• **Instructions for the task**
Please decide whether each statement agrees with the West v. Barnes summary below, answering yes or no and quoting the words from the summary that decide it. 1. Van Staphorst v. Maryland was docketed before West v. Barnes. 2. The Court overturned the Rhode Island statute on paying debts in paper currency. 3. Alexander Dallas published the justices' full opinions in the case.

• **Source passage**
-*-

- Supreme Court of the United States

Argued August 2, 1791 Decided August 3, 1791
- Full case name: West v. Barnes
- Citations: 2 U.S. 401 (more) 2 Dall. 401

Holding
- Writs of error to remove causes to this court from inferior courts can regularly issue only from the clerk's office of the court.

Court membership
- Chief Justice John Jay Associate Justices James Wilson · William Cushing John Blair Jr. · James Iredell

Case opinion
- Majority: Unanimous
- Superseded by
- Process Act of 1792

= West v. Barnes =

West v. Barnes, 2 U.S. (2 Dall.) 401 (1791), was the first United States Supreme Court decision and the earliest case calling for oral argument. Van Staphorst v. Maryland (1791) was docketed prior to West v. Barnes but settled before the Court heard the case: West was argued on August 2 and decided on August 3, 1791. Collet v. Collet (1792) was the first appellate case docketed with the Court but was dropped before it could be heard. Supreme Court Reporter Alexander Dallas did not publish the justices' full opinions in West v. Barnes, which were published in various newspapers around the country at the time, but he published an abbreviated summary of the decision.

The Court ultimately decided the case on procedural grounds, holding that a writ of error (an appeal) must be issued within ten days by the clerk of the Supreme Court of the United States as required by federal statute, and not by a lower court located closer to the plaintiff in Rhode Island. As a result of this case, Congress ultimately changed this procedure with the ninth section of the Process and Compensation Act of 1792, allowing circuit courts to issue these writs, thereby assisting citizens living far away from the capital.

==Background==
This was the first case of judicial review in the United States where the Court had the opportunity to overturn a Rhode Island state statute regarding lodging payment of a debt in paper currency in fulfillment of a contract. The court did not exercise judicial review in deference to the legislature. The court ultimately decided against William West, the petitioner, on procedural grounds.

-*-

• **Records from a data collection**
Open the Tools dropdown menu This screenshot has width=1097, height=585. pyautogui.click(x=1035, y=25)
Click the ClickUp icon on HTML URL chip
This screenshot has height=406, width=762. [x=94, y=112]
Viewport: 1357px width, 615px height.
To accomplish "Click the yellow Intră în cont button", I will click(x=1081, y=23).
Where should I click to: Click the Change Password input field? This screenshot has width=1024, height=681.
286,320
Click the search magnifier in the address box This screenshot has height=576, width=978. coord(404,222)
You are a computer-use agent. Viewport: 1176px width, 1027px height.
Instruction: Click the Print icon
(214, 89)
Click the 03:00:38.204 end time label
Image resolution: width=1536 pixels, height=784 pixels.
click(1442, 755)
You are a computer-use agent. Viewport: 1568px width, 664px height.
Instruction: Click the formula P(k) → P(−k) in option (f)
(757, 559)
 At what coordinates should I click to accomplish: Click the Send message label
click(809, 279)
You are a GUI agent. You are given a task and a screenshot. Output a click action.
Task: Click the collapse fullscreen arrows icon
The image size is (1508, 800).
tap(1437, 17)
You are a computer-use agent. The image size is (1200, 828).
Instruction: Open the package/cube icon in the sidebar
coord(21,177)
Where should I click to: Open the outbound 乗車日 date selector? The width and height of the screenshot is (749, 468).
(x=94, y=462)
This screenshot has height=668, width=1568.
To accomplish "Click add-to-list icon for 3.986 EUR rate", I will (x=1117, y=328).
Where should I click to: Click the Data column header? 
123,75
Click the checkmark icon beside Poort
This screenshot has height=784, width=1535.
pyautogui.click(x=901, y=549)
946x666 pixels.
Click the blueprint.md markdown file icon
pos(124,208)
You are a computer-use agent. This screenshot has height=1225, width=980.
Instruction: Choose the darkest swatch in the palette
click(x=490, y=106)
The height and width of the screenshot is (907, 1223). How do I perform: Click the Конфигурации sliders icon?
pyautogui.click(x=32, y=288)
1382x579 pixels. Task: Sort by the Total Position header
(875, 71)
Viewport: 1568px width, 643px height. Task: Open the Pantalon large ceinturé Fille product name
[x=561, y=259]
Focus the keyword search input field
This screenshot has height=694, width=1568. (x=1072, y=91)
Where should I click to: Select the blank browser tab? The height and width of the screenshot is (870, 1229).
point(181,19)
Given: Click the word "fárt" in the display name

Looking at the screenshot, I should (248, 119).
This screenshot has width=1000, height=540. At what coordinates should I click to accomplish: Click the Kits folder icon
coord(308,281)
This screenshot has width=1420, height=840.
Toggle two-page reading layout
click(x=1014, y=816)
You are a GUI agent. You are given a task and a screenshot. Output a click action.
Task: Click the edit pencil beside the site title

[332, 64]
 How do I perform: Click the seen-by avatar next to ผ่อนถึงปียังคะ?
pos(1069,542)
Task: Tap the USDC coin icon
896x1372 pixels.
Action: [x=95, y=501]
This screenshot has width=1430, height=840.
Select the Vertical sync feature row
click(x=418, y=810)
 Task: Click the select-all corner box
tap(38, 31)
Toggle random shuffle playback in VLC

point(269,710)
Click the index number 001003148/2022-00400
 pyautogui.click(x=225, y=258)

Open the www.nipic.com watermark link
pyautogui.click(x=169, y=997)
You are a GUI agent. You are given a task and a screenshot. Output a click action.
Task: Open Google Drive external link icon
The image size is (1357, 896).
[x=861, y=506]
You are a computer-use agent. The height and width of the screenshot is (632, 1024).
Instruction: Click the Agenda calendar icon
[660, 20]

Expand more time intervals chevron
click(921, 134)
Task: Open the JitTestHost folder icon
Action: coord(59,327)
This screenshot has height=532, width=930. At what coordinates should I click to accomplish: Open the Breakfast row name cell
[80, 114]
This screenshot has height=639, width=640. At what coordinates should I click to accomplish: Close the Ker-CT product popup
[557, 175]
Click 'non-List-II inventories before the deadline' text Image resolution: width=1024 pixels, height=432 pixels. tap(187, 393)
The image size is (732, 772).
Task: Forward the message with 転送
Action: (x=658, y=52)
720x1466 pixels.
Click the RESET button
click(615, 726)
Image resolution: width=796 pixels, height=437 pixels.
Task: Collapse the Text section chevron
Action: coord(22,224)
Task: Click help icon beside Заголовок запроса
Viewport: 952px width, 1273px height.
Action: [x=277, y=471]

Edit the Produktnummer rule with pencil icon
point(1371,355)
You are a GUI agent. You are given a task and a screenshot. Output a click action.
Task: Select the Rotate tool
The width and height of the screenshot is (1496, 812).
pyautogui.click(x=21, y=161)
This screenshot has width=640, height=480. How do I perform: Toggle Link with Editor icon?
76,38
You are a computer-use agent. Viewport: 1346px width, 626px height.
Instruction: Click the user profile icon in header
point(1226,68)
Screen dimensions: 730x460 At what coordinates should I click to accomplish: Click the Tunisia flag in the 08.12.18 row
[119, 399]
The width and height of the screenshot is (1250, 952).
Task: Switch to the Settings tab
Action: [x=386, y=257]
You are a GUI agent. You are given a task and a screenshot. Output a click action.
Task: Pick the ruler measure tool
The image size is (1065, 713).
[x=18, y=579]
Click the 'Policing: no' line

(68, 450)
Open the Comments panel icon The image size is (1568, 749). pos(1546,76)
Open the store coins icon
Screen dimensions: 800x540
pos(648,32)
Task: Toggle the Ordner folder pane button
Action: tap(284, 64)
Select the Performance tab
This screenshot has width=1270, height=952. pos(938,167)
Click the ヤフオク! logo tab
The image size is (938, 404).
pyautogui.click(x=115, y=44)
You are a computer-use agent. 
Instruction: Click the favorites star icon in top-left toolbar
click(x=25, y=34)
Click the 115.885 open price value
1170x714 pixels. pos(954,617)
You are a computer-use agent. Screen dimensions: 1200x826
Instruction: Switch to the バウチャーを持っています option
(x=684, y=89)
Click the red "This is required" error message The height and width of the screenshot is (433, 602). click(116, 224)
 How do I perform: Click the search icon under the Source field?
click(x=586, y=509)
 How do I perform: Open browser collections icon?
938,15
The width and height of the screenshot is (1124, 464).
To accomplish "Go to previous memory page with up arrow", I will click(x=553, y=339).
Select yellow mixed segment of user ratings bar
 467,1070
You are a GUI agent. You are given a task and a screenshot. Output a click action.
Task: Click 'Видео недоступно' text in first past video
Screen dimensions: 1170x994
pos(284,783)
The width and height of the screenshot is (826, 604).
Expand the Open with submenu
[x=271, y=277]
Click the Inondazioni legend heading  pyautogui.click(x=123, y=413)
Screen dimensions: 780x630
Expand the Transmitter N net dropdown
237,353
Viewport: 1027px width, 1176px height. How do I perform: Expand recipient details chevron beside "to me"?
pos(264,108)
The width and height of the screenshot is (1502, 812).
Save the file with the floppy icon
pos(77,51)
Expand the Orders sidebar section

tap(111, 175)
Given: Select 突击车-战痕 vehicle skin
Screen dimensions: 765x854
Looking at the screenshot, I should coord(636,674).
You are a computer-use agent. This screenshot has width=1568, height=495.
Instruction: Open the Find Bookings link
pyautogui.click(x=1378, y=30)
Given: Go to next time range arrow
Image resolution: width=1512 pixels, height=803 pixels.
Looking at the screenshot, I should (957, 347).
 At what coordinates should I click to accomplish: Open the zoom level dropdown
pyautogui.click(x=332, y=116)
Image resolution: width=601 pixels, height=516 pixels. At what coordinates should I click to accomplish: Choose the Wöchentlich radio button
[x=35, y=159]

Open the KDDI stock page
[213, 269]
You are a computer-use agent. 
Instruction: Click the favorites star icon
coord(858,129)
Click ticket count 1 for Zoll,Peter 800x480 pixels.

-*-

• **Right answer**
1. Yes: "Van Staphorst v. Maryland (1791) was docketed prior to West v. Barnes"
2. No: "The court did not exercise judicial review in deference to the legislature."
3. No: "Supreme Court Reporter Alexander Dallas did not publish the justices' full opinions in West v. Barnes"